>> BEGIN PASSAGE

Ann in Arlington said:


> The very first Kindle was originally released at $399 and was sold out within minutes. When it came back the following late spring, it was $359.
> 
> And was worth every penny!
> 
> (The box was very cool, but the current 'minimalist' packaging is probably a more responsible choice.  )


I can't believe I paid that much and couldn't remember it!
My point being that for $399 its not surprising they threw in more goodies


----------



## Ann in Arlington

Chad Winters said:


> I can't believe I paid that much and couldn't remember it!
> My point being that for $399 its not surprising they threw in more goodies


Depends on what you mean by 'goodies'.

There was the SD card and more memory. . . .but I never came close to filling it.

It did have sound -- but I also basically never used it -- all it did was act as a rudimentary mp3 player as I recall.

>> END PASSAGE

→ **WHAT IS BEING ASKED**: Copy the Kindle thread again, starting at "Depends on what" and ending at "as I recall.", and swap "mp3 player" for "music player".

>> BEGIN DATA SEGMENT

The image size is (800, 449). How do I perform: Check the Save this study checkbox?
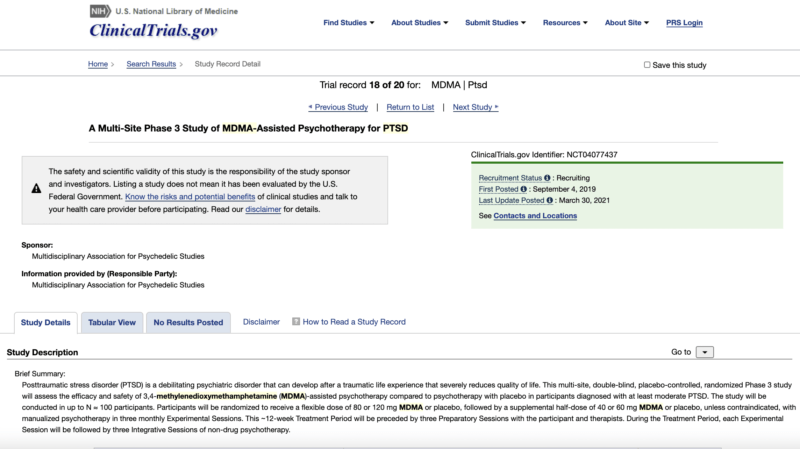(x=647, y=65)
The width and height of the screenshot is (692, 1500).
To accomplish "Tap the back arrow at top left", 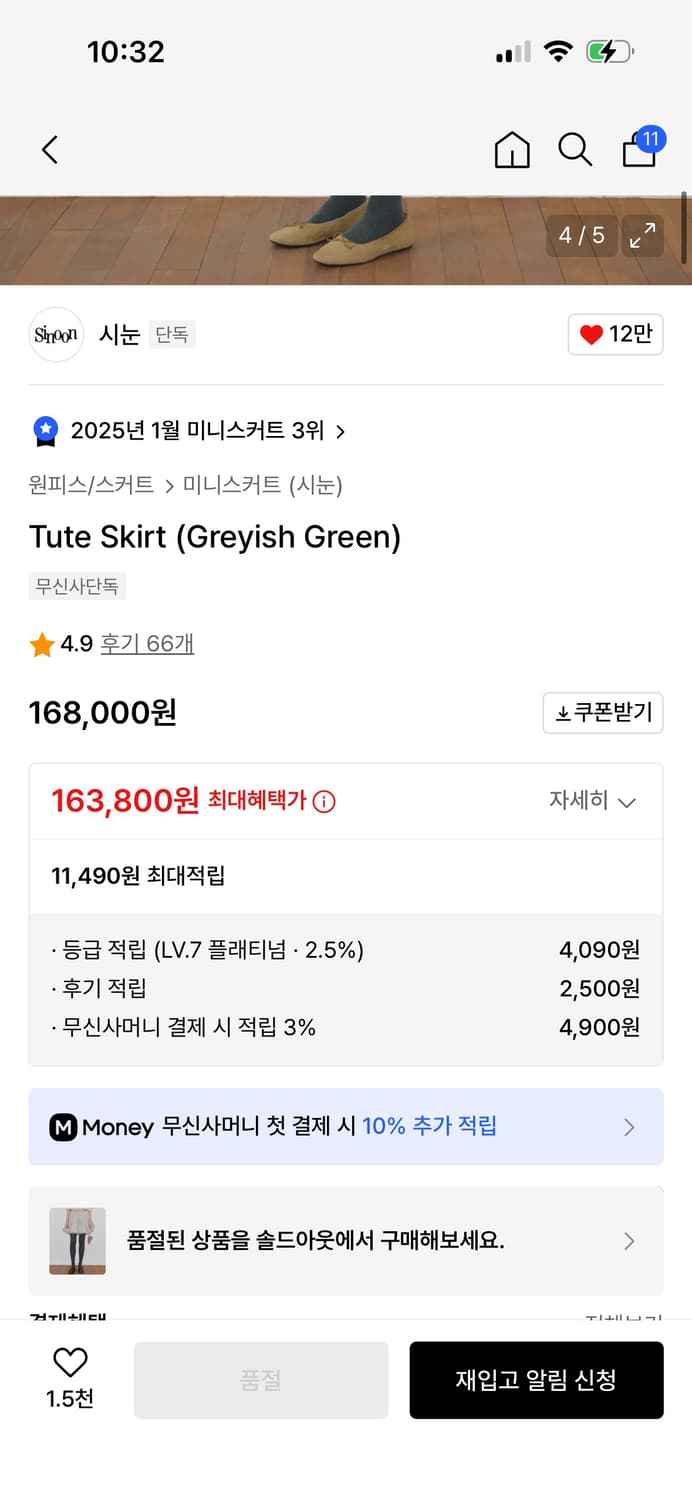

>> END DATA SEGMENT

→ **EXERCISE RESPONSE**:
Depends on what you mean by 'goodies'.

There was the SD card and more memory. . . .but I never came close to filling it.

It did have sound -- but I also basically never used it -- all it did was act as a rudimentary music player as I recall.